毛菊苣水提取物急性毒性及其保肝作用研究

摘要：目的 初步探讨毛菊苣水提物（文中简写为MS）的急性毒性，并通过D-氨基半乳糖盐酸盐(D-GaIN)、卡介苗联合脂多糖(BCG LPS)和异硫氰酸-1-萘酯（ANIT）致小鼠肝损伤实验研究探讨MS的保肝作用。方法 急毒实验：将小鼠随机分为给药组和空白对照组，并观察记录14d 内小鼠死亡情况、体质量和摄食量等，14 d 后处死并做大体解剖，观察其各主要脏器是否异常。保肝实验：将小鼠分成空白对照组、模型组、阳性对照组（联苯双酯组/护肝片组）及MS 0.13 g?kg-1 和 0.26 g?kg-1剂量组，采用D-GaIN建立化学性肝损伤模型，BCG LPS建立免疫性肝损伤模型，ANIT建立小鼠黄疸性肝炎模型，经眼球采血，测定血清中丙氨酸氨基转移酶（alanine transaminase，ALT）、天门冬氨酸氨基转移酶（aspartate aminotransferase，AST）、总胆红素（total bilirubin，TBIL）和直接胆红素（direct bilirubin，DBIL）水平，同时测定肝脏指数，并取肝脏做常规HE切片观察。结果 急毒实验：本品给小鼠单次给药最大给药量为150 g（生药）?kg-1（为70kg成人每日每公斤体重用量的500倍）未出现死亡及其他急性毒性反应。保肝实验：在D-GaIN致小鼠化学性肝损伤模型中，MS 0.26 g?kg-1剂量组能显著抑制D-GaIN 所致的血清ALT、AST和TBIL活性升高（p<0.05或p<0.01）；在免疫性肝损伤模型中，MS各剂量组均可显著抑制（p<0.01）BCG LPS所致的小鼠血清ALT、AST活性升高，但对血清中TBIL的含量未见明显改变。在黄疸性肝炎模型中，MS 0.26 g?kg-1剂量组可显著抑制（p<0.01）ANIT所致的小鼠血清ALT、AST、TBIL和DBIL活性升高。此外MS 0.13 g?kg-1剂量组对小鼠血清中TBIL和DBIL的含量也有显著的抑制作用（p<0.01）。

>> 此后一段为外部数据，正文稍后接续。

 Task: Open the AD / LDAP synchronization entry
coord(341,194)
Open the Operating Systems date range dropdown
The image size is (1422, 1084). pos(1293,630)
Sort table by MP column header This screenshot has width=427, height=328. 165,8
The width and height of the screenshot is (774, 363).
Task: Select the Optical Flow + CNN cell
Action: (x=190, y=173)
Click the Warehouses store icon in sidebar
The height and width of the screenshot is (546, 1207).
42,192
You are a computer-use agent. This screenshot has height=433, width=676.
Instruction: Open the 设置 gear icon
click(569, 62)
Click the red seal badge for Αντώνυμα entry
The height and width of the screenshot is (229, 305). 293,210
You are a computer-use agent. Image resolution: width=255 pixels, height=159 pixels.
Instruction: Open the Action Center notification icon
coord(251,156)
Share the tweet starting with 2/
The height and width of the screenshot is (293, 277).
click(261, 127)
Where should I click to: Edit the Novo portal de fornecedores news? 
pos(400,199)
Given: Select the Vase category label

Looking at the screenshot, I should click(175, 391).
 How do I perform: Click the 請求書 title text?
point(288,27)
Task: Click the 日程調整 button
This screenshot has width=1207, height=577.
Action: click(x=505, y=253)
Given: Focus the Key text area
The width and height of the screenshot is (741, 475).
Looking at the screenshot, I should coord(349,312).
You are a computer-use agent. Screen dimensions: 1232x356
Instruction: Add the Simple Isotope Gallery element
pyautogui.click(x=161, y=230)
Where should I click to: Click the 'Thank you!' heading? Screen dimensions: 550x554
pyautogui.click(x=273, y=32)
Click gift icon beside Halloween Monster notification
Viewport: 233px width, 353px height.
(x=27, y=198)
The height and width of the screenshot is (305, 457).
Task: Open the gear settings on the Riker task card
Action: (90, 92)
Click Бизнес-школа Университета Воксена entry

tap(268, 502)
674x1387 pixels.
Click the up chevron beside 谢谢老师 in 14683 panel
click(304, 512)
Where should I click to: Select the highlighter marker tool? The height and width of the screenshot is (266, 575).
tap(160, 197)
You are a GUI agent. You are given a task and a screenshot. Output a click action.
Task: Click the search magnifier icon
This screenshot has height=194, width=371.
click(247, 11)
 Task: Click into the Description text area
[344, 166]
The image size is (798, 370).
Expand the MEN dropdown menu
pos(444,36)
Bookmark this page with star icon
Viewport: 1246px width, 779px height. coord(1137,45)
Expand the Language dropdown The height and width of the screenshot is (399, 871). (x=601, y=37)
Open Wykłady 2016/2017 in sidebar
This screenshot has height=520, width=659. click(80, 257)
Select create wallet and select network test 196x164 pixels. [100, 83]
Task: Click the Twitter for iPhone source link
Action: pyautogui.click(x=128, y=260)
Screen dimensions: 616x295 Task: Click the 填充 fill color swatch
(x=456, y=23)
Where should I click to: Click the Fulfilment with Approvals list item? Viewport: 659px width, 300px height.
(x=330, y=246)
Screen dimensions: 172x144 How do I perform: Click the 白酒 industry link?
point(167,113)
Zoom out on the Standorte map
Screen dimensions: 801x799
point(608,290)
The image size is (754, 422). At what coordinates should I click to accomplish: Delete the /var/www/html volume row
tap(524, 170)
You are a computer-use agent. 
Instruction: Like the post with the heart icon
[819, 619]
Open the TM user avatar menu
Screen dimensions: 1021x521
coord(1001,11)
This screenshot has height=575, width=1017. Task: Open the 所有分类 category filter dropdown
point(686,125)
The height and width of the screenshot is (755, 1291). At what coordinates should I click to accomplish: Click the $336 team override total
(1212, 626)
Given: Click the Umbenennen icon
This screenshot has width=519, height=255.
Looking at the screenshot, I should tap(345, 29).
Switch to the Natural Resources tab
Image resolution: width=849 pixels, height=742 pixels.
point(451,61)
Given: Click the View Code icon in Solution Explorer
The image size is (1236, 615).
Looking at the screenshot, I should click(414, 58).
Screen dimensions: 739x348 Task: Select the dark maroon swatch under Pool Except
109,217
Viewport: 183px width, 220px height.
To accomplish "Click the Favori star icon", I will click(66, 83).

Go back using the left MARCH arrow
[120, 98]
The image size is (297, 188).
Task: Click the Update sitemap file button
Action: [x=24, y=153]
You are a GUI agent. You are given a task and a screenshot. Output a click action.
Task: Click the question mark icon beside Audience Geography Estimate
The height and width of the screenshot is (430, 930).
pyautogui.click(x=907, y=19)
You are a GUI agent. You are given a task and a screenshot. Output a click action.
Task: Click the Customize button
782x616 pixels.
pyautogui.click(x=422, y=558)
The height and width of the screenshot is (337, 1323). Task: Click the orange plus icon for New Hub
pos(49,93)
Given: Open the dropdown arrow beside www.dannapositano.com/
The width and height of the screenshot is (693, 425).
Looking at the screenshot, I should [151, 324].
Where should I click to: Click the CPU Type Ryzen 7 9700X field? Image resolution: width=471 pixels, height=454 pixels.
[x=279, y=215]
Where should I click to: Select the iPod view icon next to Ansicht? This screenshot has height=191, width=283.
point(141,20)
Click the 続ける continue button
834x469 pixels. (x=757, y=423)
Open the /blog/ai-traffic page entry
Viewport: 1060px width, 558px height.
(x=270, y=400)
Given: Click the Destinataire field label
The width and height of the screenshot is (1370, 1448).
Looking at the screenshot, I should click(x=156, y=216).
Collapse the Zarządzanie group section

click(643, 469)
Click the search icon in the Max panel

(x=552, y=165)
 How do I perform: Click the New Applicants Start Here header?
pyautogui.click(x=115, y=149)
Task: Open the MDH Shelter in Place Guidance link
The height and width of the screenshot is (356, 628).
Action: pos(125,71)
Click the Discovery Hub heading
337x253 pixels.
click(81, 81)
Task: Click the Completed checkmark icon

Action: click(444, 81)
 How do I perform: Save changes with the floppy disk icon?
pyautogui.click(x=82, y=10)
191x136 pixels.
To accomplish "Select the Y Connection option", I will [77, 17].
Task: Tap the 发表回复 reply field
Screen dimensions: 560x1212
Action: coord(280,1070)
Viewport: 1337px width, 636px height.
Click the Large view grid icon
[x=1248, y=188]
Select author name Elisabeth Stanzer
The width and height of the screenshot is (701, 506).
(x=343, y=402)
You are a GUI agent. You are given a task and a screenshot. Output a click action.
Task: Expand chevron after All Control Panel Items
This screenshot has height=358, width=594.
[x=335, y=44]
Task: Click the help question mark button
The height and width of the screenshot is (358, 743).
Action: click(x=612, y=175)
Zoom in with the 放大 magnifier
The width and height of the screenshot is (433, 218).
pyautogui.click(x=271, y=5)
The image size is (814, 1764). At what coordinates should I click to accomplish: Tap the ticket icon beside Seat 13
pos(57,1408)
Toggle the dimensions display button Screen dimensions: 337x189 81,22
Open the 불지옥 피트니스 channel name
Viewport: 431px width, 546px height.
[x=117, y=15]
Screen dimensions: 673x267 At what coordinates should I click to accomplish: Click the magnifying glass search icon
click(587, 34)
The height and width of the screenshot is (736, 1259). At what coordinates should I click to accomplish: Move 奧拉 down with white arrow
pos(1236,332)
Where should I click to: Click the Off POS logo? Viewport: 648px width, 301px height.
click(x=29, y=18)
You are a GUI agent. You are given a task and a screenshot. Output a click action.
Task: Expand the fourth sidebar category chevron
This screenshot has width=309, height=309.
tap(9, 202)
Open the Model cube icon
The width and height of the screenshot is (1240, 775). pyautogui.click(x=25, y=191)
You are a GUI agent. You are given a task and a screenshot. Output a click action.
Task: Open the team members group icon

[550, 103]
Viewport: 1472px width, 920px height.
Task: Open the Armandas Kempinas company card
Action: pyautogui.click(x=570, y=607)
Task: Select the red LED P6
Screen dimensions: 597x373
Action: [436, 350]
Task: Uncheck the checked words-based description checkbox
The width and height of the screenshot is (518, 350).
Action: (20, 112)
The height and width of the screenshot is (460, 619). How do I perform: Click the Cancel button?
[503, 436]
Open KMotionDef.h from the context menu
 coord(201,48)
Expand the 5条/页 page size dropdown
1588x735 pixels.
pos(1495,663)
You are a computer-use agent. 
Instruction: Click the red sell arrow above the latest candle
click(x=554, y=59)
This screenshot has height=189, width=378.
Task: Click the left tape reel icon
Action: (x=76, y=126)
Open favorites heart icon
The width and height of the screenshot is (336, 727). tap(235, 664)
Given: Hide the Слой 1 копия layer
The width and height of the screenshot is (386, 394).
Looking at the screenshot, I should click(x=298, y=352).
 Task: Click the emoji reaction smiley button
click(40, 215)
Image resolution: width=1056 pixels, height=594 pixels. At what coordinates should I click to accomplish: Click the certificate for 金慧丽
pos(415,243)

肝脏病理切片结果显示MS各剂量组对本实验中的三种肝损伤均有明显改善作用；结论 本品以最大剂量150 g（生药）?kg-1 给药对小鼠未见明显急性毒性反应。MS 对实验性肝损伤具有较好的保护作用。

Acute Toxicity Research of Cichorium Glandulosum Aqueous Extracts and It's Protective Effect on Acute Liver Injury Mice

OBJECTIVE To detect the acute toxicity of Cichorium glandulosum Boiss.et Huet aqueous extracts (MS),and to research the protective effect of MS on acute liver injury mice induced by D-GaIN,BCG+LPS and ANIT.METHODS The mice were randomly divided into the treatment group and the normal group in acute toxicity test.The mortality,changes of the body weigh and feed intake of animals were measured.After 14 d,all mice were killed and grossly anatomized,then the internal organs were observed.Liver-protective experiment:Mice were divided into normal group,model group,positive drug group,the low and high dose groups of MS (0.13,0.26 g·kg^-1).Acute liver injury mice mode1 were induced by D-GaIN,BCG+LPS and ANIT.Then blood from eyeball was used to examine level of serum ALT,AST,TBIL and DBIL.The 1iver index was determined.And the pathologic section of the 1iver was stained for HE expression.RESULTS Acute toxicity test in mice to the single dose of maximum dose of 150 g·kg^-1 without death and other acute toxicity reaction.In D-GaIN induced chemical liver injury model,MS significantly reduced D-GaIN induced ALT,AST and TBIL at 0.26 g·kg^-1(P<0.05 or P<0.01).In the immune liver injury mode,MS significantly (P<0.01) reduced BCG+LPS induced ALT,AST at 0.13 and 0.26 g·kg^-1,but had no influence on TBIL.In the model of jaundice induced liver injury,MS significantly reduced ANIT induced ALT,AST,TBIL and DBIL at 0.26 g·kg^-1(P<0.01).In addition,MS significantly reduced TBIL and DBIL at 0.13 g·kg^-1(P<0.01).Pathologic examination showed liver injury had significantly improved in each treatment groups.CONCLUSION There are not exist the acute toxicity of MS in treatment mice with maximum dose 150 g·kg^-1.And,MS has a protective effect on acute liver injury.